GOAL OF THE EXERCISE:
The copy you return should hold every record below word for word and no images.

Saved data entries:

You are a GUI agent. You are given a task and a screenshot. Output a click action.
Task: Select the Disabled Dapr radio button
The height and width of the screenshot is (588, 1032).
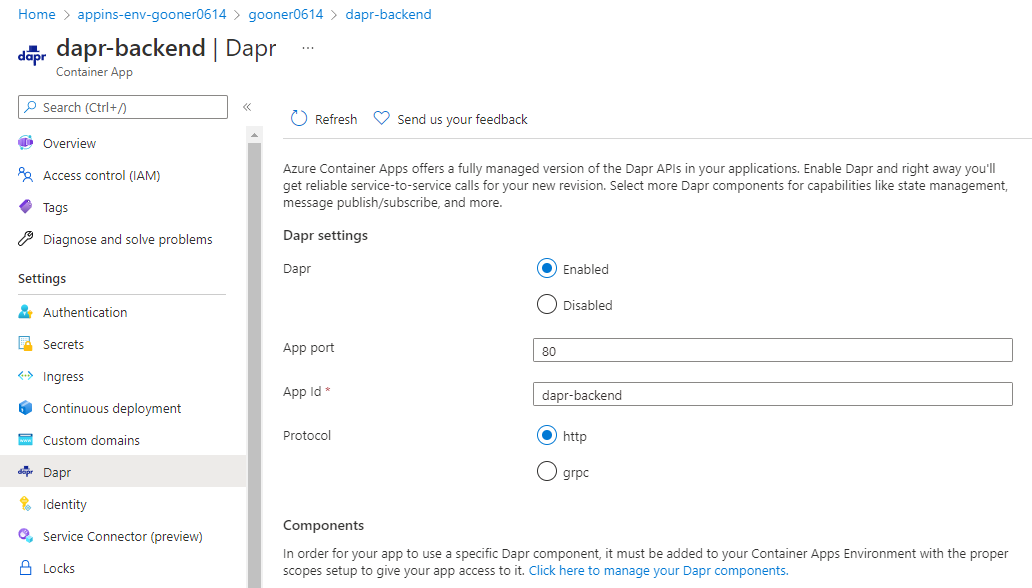pos(546,304)
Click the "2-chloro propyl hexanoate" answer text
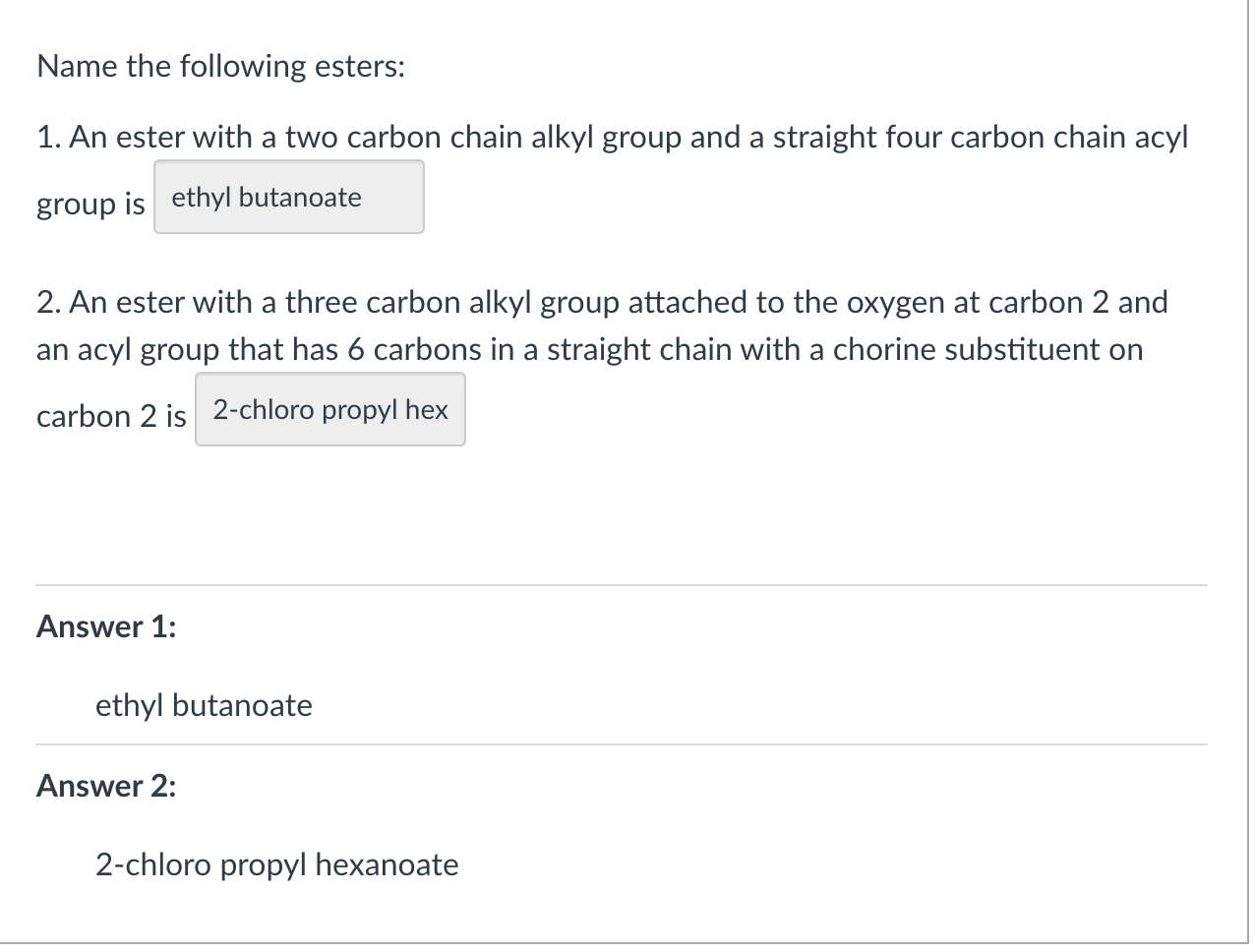This screenshot has height=952, width=1255. tap(276, 864)
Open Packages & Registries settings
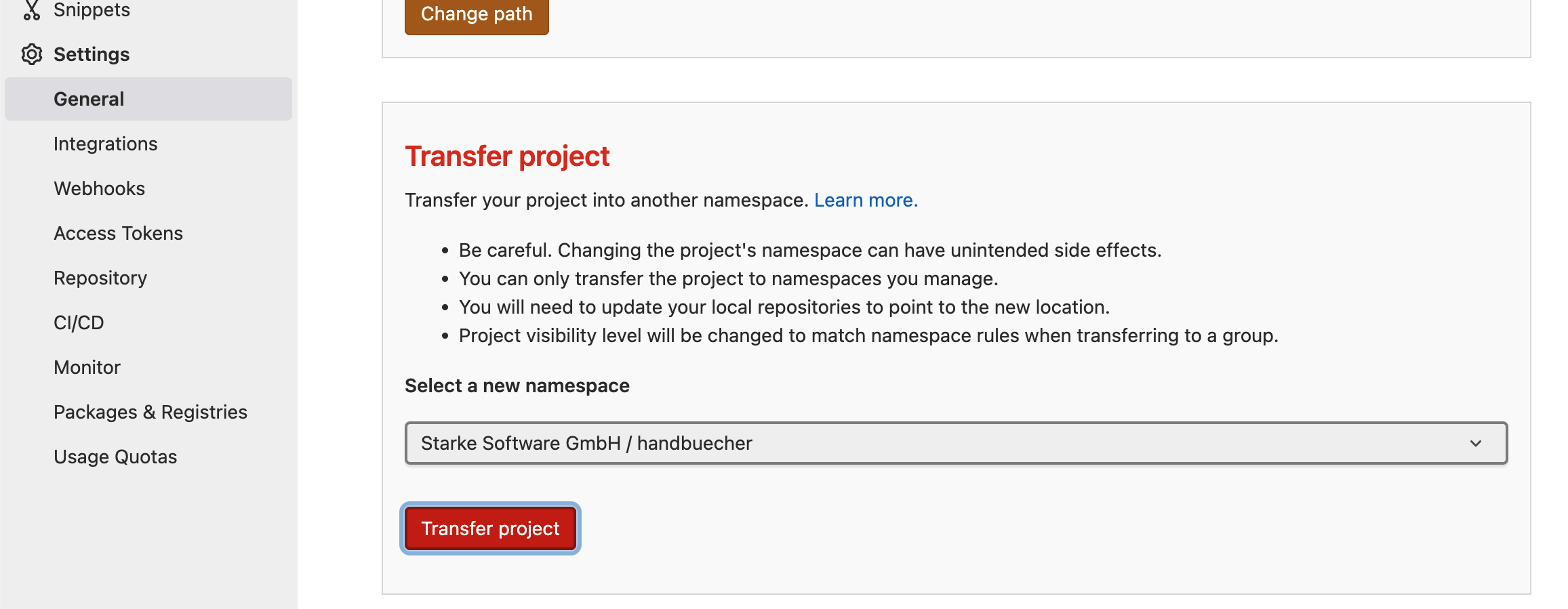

OUTPUT FOR THIS TASK:
You are a GUI agent. You are given a task and a screenshot. Output a click action.
Task: Select the Disabled Dapr radio button
The height and width of the screenshot is (588, 1032).
pos(546,304)
Click the "2-chloro propyl hexanoate" answer text
This screenshot has height=952, width=1255. tap(276, 864)
Open Packages & Registries settings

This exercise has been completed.